Although the Lower Third played on the mid-1965 single You've Got a Habit of Leaving/Baby Loves That Way, it was actually billed to Davy Jones, with no mention of the Lower Third. You've Got a Habit of Leaving, released in August 1965, was so reminiscent of the Who, and its guitar solo so close to the auto-destructive style of Pete Townshend, that one suspects Bowie wrote this right after hearing the Who's then-current single, Anyway Anyhow Anywhere. The B-side, Baby Loves That Way, was more ordinary, and did have a trace of the feyness that would become a more audible part of the Bowie persona as the years rolled by. The single was derivative, and Pete Townshend even told Bowie at a show where the Lower Third supported the Who that a song the Lower Third were rehearsing sounded like one of Townshend's. But the single at least gave Bowie a chance to get his own songs recorded.

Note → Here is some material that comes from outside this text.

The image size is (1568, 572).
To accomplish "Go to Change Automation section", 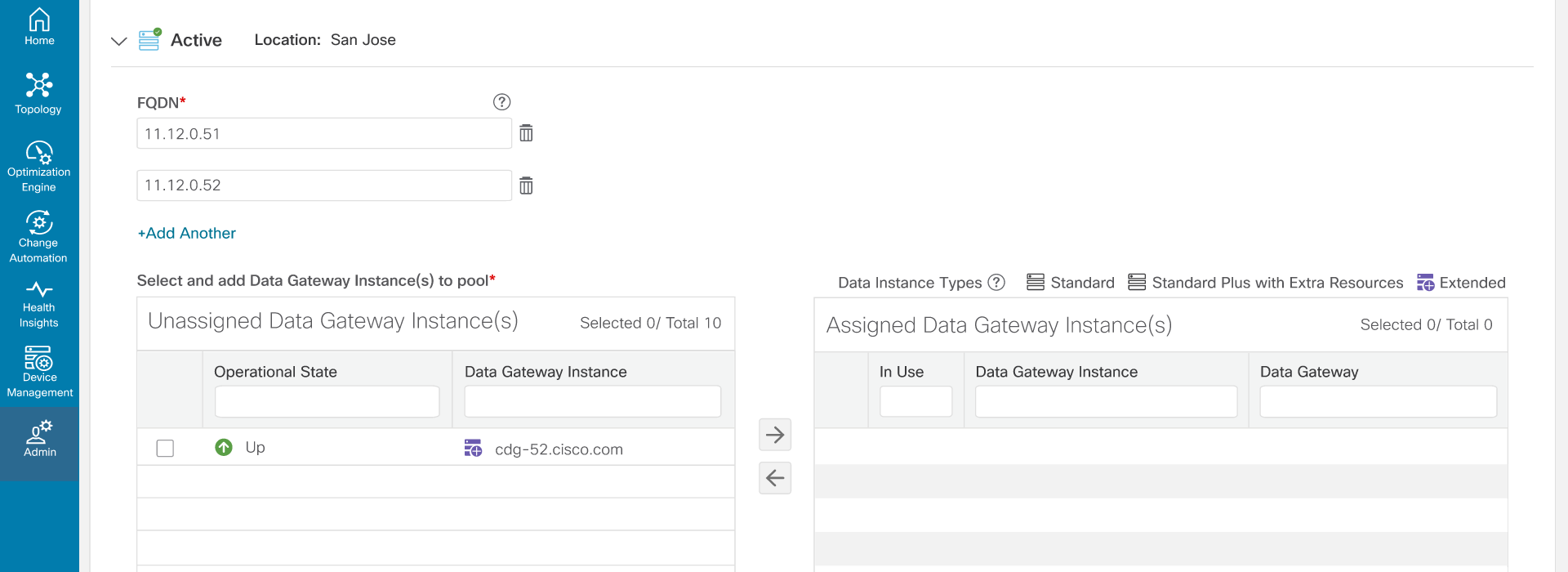I will pyautogui.click(x=38, y=236).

The Lower Third made one more single with Bowie, Can't Help Thinking About Me/And I Say to Myself, for which the billing now read David Bowie with the Lower Third. This was fair pop-mod-rock that found Bowie starting to get a wee bit personal in his songwriting. Shortly after the record came out, though, the Lower Third broke up in a dispute over pay with their manager. Feeling that Bowie wasn't supporting their side of the argument, the other members of the band -guitarist Denis Taylor, bassist Graham Rivens, and drummer Phil Lancaster -- left Bowie on his own, which was probably the way the aspiring star preferred it anyway.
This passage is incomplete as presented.